■ EXERCISE ■
Where does the word "Locate" show up in the records? Copy every line that holds it.

■ RAW DATA ■
※ ※ ※
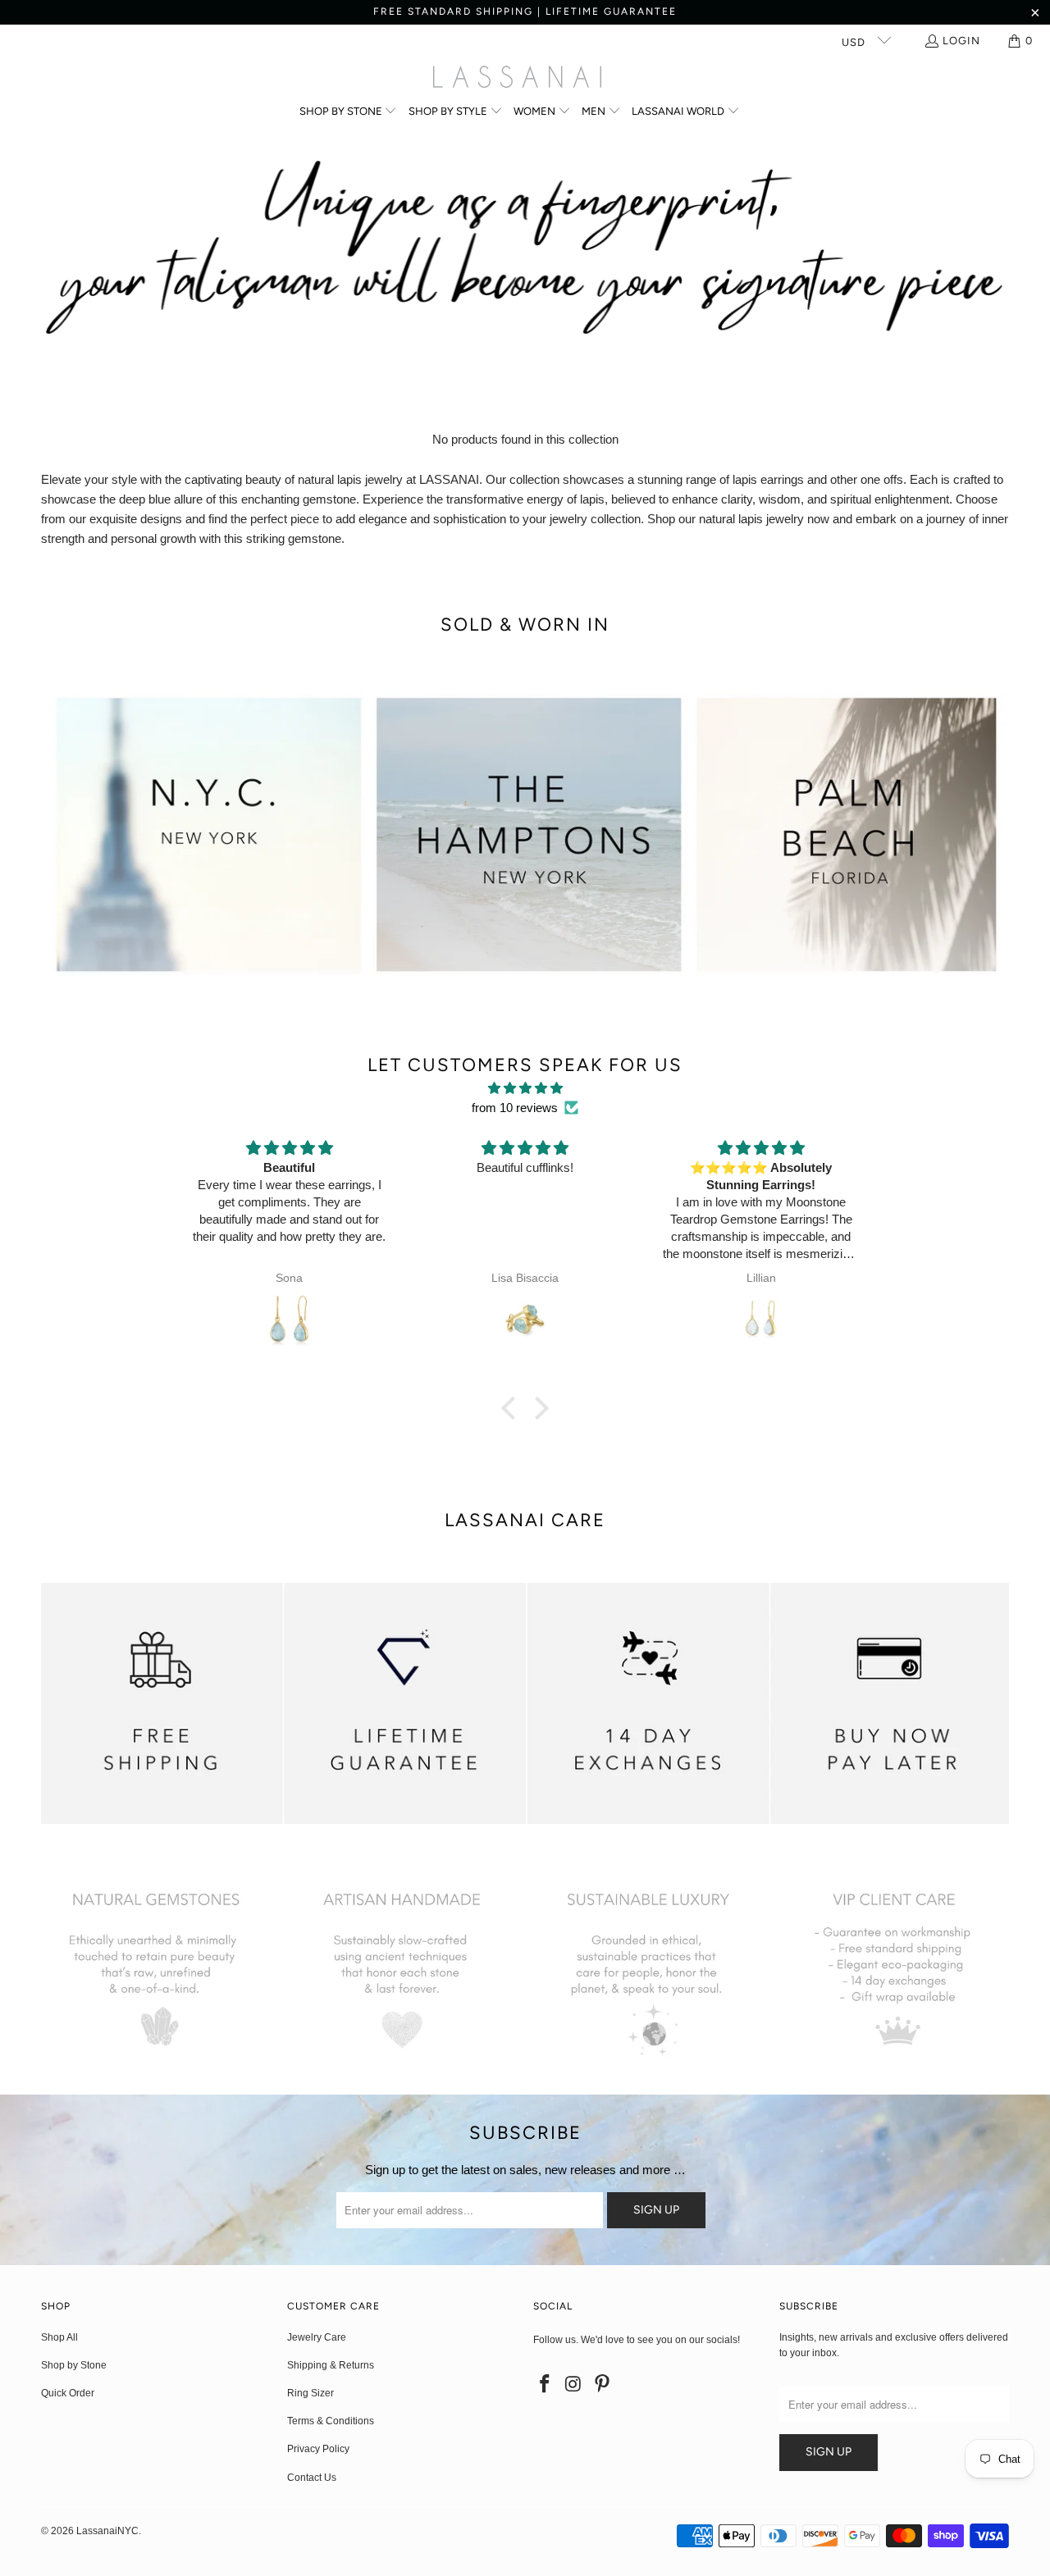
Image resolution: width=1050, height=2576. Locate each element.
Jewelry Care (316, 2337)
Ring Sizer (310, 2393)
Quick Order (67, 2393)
※ ※ ※
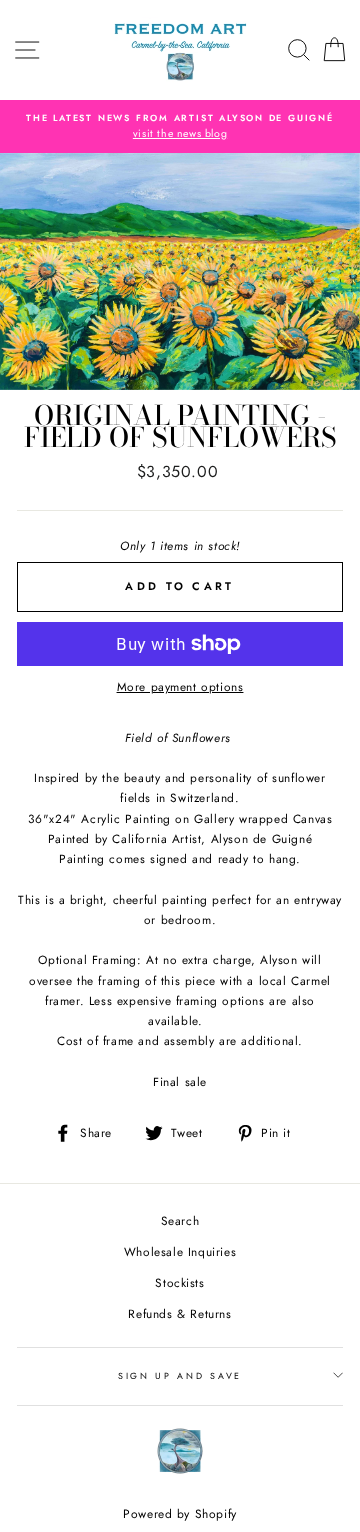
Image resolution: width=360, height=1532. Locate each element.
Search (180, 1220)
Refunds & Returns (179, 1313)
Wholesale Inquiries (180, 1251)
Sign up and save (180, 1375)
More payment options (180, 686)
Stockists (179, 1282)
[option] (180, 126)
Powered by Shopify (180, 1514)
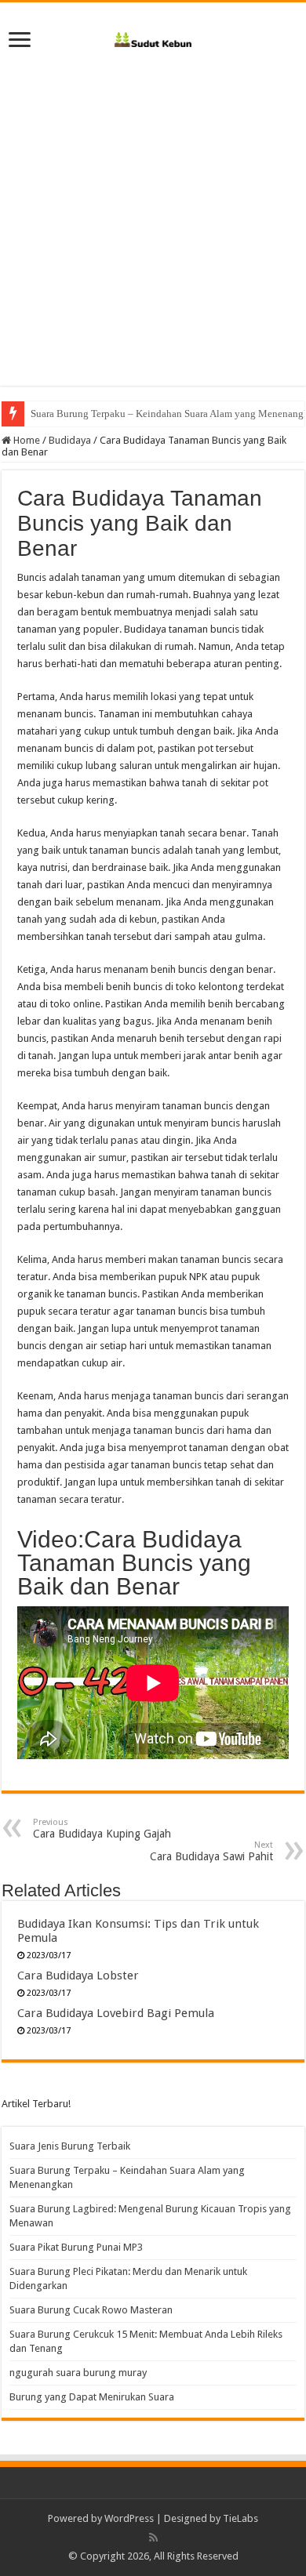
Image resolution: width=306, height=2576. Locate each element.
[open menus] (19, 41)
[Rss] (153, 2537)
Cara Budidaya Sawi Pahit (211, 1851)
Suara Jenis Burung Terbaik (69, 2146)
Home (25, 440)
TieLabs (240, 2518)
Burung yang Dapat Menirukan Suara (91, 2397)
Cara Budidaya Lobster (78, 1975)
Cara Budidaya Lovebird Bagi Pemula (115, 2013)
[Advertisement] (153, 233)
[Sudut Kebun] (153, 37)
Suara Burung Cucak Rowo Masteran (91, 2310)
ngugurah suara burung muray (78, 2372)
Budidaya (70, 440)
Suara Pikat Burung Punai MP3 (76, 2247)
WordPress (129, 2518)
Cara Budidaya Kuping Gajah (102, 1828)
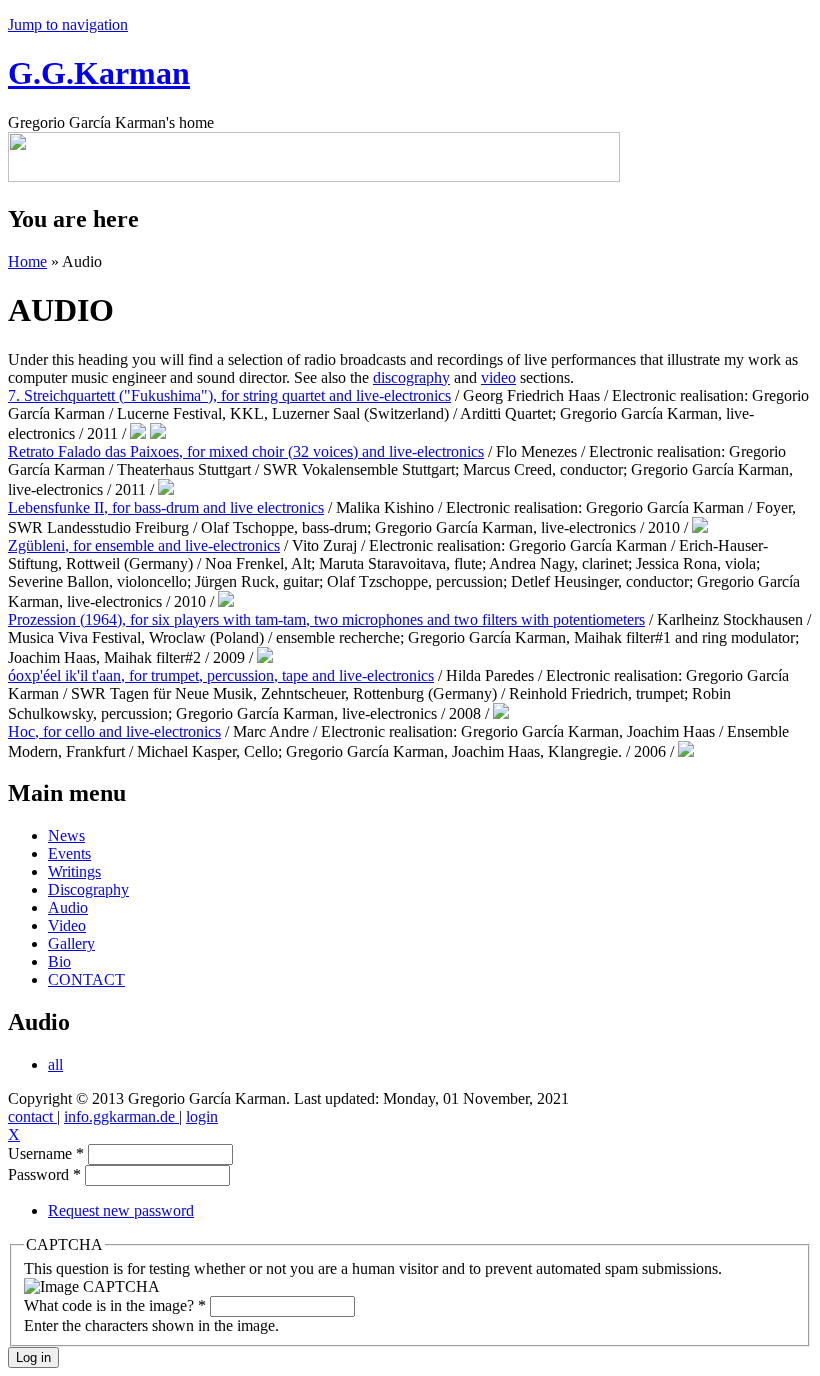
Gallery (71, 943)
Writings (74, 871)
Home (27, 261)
※ ※ ※
■ WRITTEN REPLY ■
Image resolution: width=1050, height=2576. Locate each element.
Image resolution: width=360, height=1532. Locate each element.
Image resolution: width=306, height=2576. Locate each element.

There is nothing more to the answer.